The thing that really opened my eyes to this was the working of a donor advised fund (in my case Fidelity Charitable).

I was basically able to donate $5,000 to the fund the first year to open it and was able to take the full $5,000 as a charitable deduction. I actually donated appreciated stock that I had on hand in lieu of cash to avoid the CG taxes.

I have been "recommending" small grants (ie $50) to various 501c(3) organizations since opening the fund. It feels like I am donating with other people's money -- which legally I am of course. I have not been denied a grant yet that was to a 501c(3).

I plan to try to bunch deductions now (ie pay property taxes 3 time in 1 year and then 1 time in the next year) along with making future contributions to the donor advised fund in the years I make 3 prop tax payments.

I won't have to donate $5,000 in the future because the account is now open.

This simple strategy opened my eyes to alternative ways to make charitable deductions and insure that I can get to itemize deductions these years.

Check it out if you are not aware of these DAF's yet.

-gauss
 
I'm a buncher. No mortgage interest, but Texas property taxes are quite high. With other items, I'm usually just shy of the standard deduction. So I double up property tax and charitable contributions every other year and take the standard deduction in between. In effect, it's like 3 standard deductions every 2 years. I like deducting money I never spent. :) At 25%, I save around $1600 per year in taxes.
 
I'm a buncher. No mortgage interest, but Texas property taxes are quite high. With other items, I'm usually just shy of the standard deduction. So I double up property tax and charitable contributions every other year and take the standard deduction in between. In effect, it's like 3 standard deductions every 2 years. I like deducting money I never spent. :) At 25%, I save around $1600 per year in taxes.

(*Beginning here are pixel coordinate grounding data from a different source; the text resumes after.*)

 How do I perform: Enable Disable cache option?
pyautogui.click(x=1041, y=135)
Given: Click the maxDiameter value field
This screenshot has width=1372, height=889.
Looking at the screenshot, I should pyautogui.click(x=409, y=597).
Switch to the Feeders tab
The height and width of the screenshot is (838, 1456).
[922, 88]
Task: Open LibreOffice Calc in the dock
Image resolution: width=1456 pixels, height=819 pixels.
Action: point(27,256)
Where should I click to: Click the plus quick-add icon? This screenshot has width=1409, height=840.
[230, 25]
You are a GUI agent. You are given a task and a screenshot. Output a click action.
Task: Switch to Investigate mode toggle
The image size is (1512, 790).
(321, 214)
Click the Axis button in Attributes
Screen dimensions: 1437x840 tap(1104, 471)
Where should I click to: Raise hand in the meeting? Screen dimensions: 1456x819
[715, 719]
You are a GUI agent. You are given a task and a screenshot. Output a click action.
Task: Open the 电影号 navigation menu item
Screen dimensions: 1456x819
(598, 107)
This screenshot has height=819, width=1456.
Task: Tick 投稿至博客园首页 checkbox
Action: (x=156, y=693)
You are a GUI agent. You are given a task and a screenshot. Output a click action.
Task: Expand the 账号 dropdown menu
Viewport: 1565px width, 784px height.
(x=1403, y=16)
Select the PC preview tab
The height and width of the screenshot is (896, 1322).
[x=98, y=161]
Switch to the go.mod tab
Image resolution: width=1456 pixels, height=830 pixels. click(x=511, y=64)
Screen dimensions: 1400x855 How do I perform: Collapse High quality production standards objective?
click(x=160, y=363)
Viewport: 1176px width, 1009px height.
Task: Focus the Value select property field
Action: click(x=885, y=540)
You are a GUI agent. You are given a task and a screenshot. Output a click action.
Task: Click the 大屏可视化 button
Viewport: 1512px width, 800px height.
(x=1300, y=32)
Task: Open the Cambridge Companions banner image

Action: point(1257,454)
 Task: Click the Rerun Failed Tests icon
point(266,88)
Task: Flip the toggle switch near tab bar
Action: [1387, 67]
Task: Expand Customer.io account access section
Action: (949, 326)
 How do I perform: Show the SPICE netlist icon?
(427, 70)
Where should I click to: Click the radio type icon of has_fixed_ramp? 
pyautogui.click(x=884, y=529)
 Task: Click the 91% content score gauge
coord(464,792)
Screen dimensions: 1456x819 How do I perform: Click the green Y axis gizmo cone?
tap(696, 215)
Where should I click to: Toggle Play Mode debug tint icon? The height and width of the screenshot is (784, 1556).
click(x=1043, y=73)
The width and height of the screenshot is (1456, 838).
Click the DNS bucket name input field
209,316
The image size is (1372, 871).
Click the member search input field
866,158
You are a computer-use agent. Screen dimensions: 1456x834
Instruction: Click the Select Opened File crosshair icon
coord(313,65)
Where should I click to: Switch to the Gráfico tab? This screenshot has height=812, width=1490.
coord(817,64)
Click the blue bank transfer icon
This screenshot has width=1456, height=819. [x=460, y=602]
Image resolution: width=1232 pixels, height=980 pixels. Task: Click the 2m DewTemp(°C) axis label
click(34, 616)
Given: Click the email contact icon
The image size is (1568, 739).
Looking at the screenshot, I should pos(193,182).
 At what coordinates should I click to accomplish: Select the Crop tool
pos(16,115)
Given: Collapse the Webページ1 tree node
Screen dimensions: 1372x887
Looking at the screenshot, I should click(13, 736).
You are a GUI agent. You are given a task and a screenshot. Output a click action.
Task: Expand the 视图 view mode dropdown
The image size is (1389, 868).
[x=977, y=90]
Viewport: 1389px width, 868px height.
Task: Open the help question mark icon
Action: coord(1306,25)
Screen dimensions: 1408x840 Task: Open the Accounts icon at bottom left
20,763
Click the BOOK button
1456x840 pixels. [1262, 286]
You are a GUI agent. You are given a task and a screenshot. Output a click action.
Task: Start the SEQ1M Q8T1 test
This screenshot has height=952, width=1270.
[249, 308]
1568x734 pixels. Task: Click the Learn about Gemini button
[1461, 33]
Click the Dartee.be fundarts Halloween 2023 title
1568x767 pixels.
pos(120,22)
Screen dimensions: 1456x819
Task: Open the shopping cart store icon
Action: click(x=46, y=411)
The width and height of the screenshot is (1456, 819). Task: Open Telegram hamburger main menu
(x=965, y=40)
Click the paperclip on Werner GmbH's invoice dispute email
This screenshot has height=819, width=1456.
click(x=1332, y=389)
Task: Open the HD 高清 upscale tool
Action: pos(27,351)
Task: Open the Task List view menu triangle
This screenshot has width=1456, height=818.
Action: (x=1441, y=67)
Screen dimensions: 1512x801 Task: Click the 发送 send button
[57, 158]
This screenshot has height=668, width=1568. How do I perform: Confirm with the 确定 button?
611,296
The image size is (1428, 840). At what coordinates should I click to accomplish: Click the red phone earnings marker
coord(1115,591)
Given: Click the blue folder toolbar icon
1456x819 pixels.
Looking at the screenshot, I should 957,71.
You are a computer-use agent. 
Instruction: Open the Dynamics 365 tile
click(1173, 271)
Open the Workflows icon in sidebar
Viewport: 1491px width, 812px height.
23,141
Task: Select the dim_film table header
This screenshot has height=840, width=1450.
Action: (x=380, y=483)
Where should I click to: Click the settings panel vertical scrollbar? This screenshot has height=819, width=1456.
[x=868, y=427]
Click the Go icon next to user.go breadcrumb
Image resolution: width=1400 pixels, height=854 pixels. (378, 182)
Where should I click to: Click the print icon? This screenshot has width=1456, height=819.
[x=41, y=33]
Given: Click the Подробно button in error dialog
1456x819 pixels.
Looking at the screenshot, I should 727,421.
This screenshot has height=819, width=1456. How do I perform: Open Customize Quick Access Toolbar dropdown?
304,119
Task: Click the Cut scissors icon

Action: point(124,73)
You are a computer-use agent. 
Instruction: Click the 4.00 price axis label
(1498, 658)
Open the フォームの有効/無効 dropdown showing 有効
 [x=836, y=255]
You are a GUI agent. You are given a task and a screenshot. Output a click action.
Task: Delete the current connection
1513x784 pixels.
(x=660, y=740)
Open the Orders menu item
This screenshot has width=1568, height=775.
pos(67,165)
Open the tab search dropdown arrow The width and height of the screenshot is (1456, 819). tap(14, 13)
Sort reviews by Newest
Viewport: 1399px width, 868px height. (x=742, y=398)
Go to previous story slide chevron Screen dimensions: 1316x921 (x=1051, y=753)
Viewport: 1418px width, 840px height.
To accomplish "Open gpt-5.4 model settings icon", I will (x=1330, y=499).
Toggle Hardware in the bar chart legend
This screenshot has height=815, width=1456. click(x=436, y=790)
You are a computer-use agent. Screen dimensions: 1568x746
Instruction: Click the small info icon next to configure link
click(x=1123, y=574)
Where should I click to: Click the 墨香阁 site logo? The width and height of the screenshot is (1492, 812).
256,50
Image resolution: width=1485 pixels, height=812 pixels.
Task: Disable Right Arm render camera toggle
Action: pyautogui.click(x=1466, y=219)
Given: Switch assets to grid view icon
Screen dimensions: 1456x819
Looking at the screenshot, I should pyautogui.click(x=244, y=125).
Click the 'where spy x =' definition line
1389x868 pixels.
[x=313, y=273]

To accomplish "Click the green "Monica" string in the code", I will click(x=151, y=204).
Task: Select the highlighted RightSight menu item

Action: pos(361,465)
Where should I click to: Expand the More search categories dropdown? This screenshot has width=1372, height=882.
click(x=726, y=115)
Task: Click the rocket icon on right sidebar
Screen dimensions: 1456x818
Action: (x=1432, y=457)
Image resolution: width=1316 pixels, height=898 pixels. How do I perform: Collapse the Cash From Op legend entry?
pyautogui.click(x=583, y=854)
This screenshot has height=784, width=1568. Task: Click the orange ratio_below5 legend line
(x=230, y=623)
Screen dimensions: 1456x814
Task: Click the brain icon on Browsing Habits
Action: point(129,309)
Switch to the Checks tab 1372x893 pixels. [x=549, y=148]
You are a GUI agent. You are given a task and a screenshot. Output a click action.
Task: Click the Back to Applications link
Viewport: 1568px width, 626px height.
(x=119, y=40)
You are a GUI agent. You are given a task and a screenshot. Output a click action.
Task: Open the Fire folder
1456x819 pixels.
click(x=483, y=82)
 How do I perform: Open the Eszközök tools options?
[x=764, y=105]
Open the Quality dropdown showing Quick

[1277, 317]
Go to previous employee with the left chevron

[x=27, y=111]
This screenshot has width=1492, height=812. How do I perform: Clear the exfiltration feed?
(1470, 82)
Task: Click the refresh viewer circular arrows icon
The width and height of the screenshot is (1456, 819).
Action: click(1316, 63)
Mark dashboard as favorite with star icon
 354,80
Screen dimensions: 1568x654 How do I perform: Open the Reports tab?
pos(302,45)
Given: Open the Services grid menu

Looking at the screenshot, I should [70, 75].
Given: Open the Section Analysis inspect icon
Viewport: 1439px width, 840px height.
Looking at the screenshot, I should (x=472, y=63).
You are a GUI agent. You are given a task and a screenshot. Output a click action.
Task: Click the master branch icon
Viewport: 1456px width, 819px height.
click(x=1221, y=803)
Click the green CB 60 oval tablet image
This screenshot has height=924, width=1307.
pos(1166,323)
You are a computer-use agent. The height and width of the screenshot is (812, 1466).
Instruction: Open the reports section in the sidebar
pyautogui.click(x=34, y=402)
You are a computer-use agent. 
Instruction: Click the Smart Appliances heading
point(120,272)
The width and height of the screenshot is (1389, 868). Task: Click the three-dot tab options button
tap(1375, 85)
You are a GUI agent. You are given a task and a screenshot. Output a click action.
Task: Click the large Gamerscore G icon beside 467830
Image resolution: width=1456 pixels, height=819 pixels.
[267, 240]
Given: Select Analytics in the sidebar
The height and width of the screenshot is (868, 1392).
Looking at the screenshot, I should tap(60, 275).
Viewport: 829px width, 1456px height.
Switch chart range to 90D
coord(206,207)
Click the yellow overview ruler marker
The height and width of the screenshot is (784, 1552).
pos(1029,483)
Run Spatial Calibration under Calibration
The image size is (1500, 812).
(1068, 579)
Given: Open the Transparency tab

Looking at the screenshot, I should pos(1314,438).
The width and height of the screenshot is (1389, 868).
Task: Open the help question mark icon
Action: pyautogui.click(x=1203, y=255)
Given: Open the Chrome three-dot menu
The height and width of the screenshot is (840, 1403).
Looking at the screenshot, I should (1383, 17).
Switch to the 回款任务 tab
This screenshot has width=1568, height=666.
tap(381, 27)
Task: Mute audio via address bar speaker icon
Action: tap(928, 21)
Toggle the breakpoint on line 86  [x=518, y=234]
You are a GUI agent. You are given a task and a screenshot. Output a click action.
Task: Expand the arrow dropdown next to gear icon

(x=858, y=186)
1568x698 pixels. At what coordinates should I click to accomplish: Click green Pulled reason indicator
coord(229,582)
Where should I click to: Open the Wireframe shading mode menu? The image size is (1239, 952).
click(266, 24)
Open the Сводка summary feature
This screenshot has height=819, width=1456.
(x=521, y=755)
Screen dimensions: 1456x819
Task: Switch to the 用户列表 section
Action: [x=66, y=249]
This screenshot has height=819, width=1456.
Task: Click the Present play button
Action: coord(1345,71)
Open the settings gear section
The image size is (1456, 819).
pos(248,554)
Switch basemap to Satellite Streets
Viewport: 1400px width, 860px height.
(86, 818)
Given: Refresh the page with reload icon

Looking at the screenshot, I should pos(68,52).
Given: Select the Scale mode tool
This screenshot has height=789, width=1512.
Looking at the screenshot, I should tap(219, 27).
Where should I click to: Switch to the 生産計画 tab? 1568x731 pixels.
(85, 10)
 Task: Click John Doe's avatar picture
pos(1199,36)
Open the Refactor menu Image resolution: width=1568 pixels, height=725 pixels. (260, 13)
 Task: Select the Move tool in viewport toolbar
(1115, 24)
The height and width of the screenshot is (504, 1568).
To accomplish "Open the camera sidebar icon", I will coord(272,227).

I plan to do the same. I agree that it is like getting an extra deduction every X years. We doubled on property taxes and donations this year assuming that we'd be on the standard deduction next year (we are in between houses and I hope to done next year).
 
Thanks to all for the replies and the good information. We have a closing date of 4-15-15 and we have decided to just pay off the mortgage and save that interest payment for the rest of the year. That's quite a bit. $50K left over will be invested in something which hasn't been determined. It's got to be safe. I still wish PenFed had those 3% certificates that I was able to get a year ago.

I think I'm going to look further in the "bunching" idea. That was a good tip. Sounds like a lot of record keeping which may change my mind. What else do I have to do? Not like I don't have a lot of time on my hands.

Thanks again to all.
 
Glad to see you back here! Hope the health issues are improved. Terrible about the burglary and the stolen jewelry!

We would also have just paid off the mortgage with the proceeds from the other house. Keeping life simple, even if it may make more financial sense not to, is our motto these days.